This is what I started with. It’s not pretty. Like anything, start by cleaning. For this I used my go-to degreaser Krud Kutter. Clean it really well then wipe it down with clear water and a microfiber cloth. Let it dry. (The same is true if you are working on laminate counters.)

If you have gouges or other imperfections you can’t stand, now is the time to fill them. I don’t mind our counters dents and scrapes so I skipped that step. If you are going to fill, my favorite is Bondo.

STEP TWO - SAND

FIRST!!!!! Get a mask. Wear the mask. I’m all for taking risks but I’d rather do it by eating undercooked sushi or something. (Stepping off my soap box now . . .ahem.) Okay, so I used my little orbital sander and 80 grit sandpaper to start. I don’t recommend going lower than 80 grit if you are working on a concrete coat (rather than solid concrete) or if you are working on laminate. (If you don’t use sandpaper a lot - the lower the grit #, the rougher the paper will be.)

The goal, if you know you’re going to paint, is to scuff up and remove the shine from your surface. This will give your primer something to hang on to.

After I used the 80 grit paper, I wiped down the counters and went over them again with 220 grit paper to soften them a bit.

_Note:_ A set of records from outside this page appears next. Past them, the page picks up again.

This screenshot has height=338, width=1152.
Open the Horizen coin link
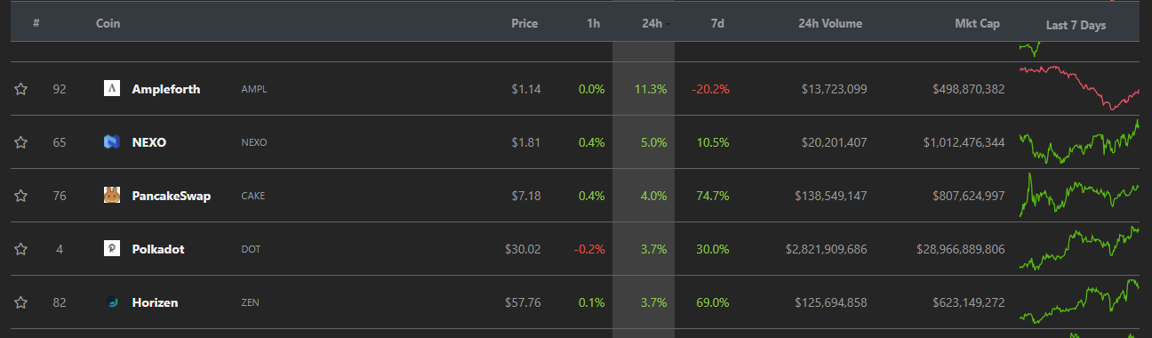(155, 302)
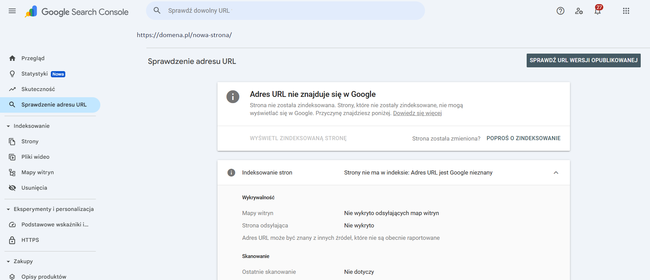Collapse Eksperymenty i personalizacja section
The height and width of the screenshot is (280, 650).
(x=8, y=209)
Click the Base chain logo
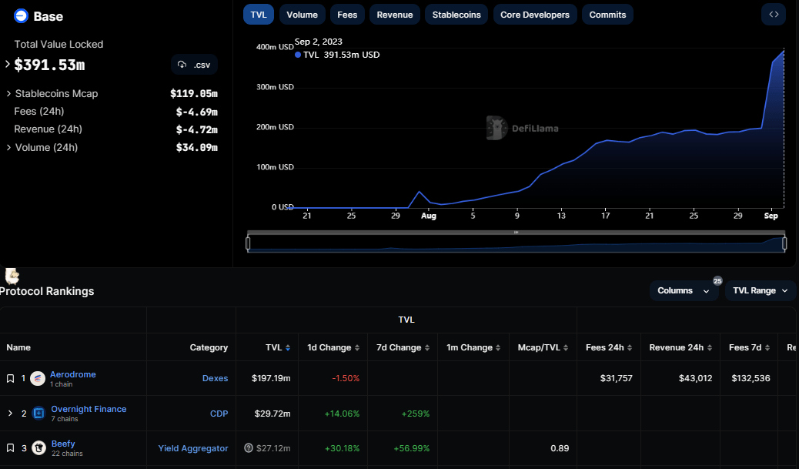 (x=21, y=16)
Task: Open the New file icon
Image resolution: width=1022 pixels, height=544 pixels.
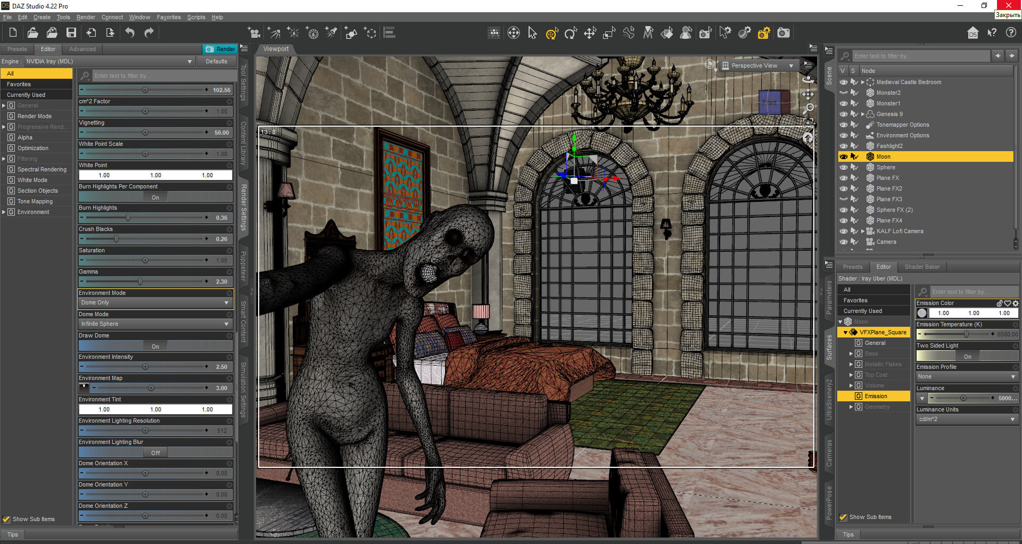Action: point(13,33)
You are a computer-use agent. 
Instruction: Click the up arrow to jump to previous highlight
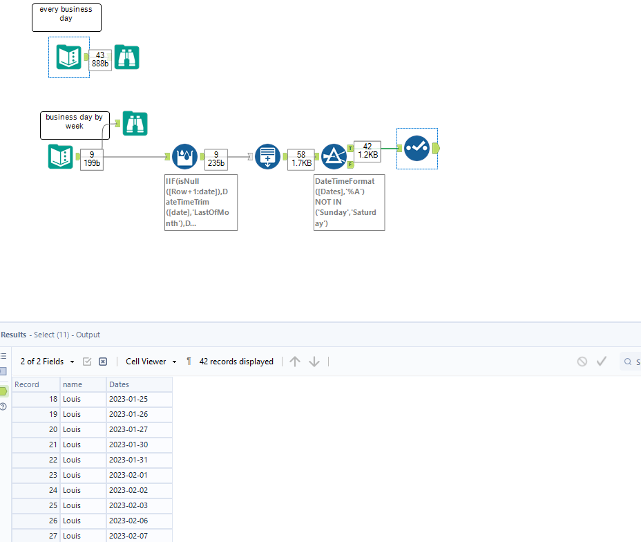tap(295, 361)
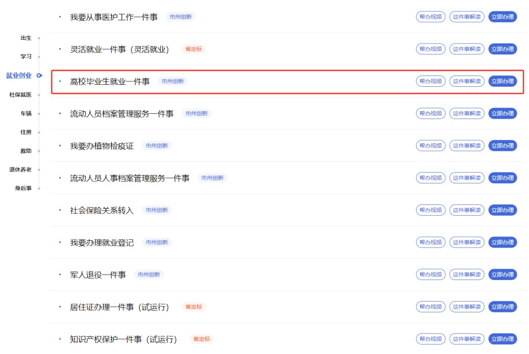Click 这件事解读 for 我要从事医护工作一件事
Screen dimensions: 529x354
click(466, 17)
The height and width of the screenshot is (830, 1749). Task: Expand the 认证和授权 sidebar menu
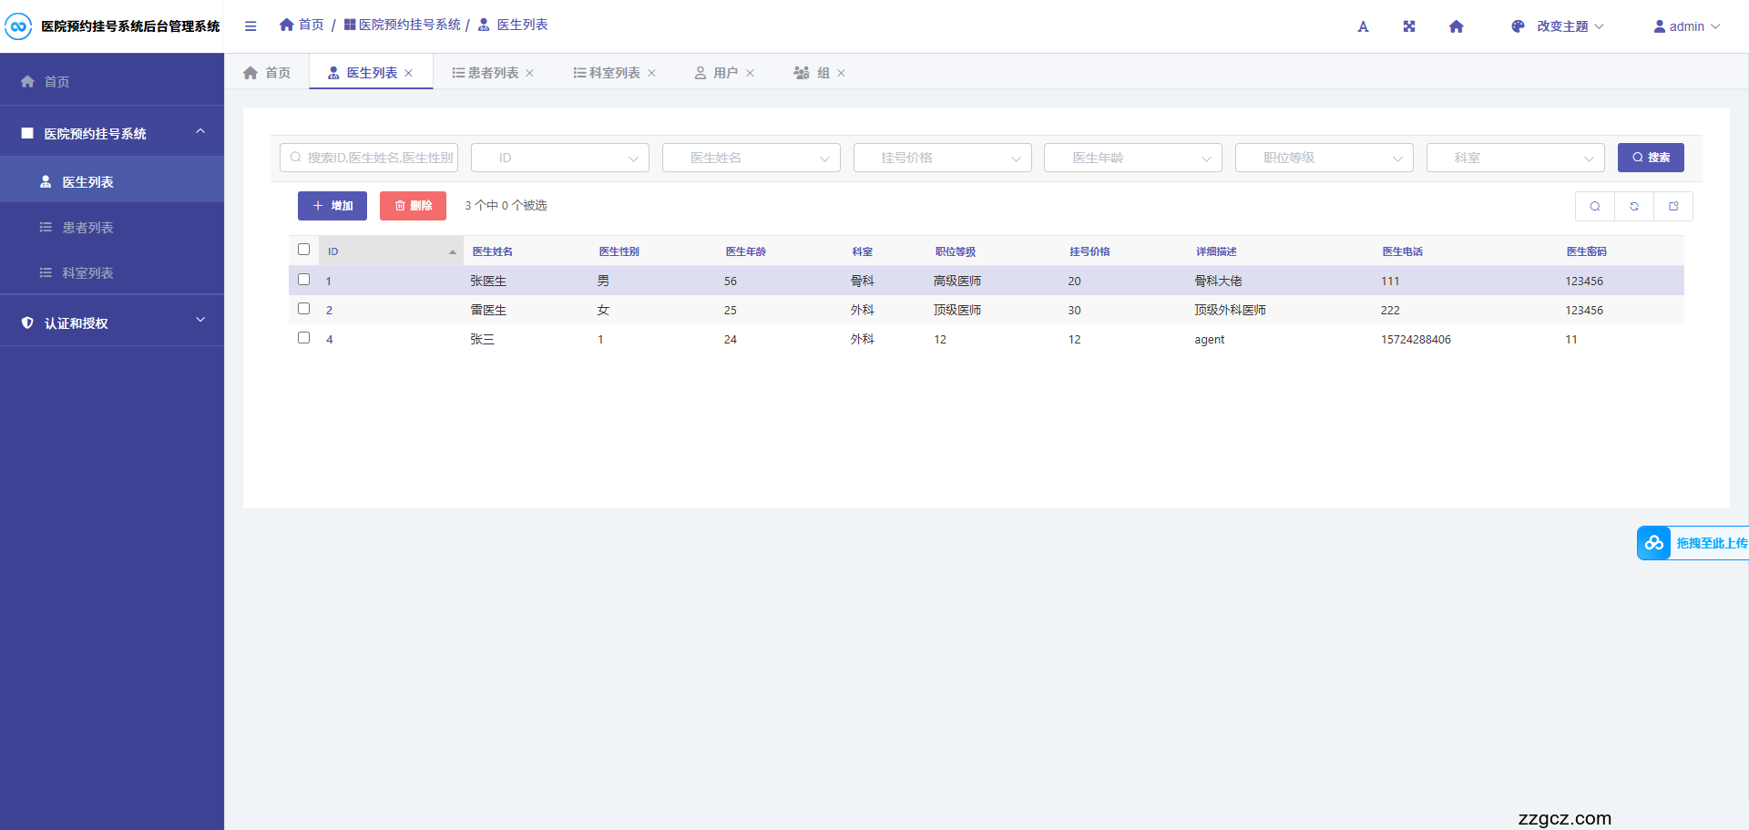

Post sanding. They are smooth despite the discoloration.

Post sanding. They are smooth despite the discoloration.

STEP THREE - PRIME

Priming is a step I skipped the first time I tried this. DO NOT SKIP THIS STEP. JUST DON’T. I have two primers I usually use. I used Bin Shellac Based primer tinted to a Sherwin Williams Dark French Gray simply because I had a can on my shelf. I used the dark gray because I knew I was going for a marble look. If you’re going light, just use the white primer as it is in the can. I use this primer a lot on cabinets because it stops tannins in the wood from leaking through - worked great on concrete as well. If you are working with laminate counters, I would recommend STIX primer. This stuff is awesome and it sticks to anything.

I apply the primer with a 4” roller and high density foam thingies. Just replace the rollers when they start getting squishy. If you have to stop, seal up your roller in a gallon ziploc baggie. It’ll hold up for at least 24 hours. However you apply your primer - use something cheap and toss it when you’re done. Primer is a nightmare to clean off rollers and brushes.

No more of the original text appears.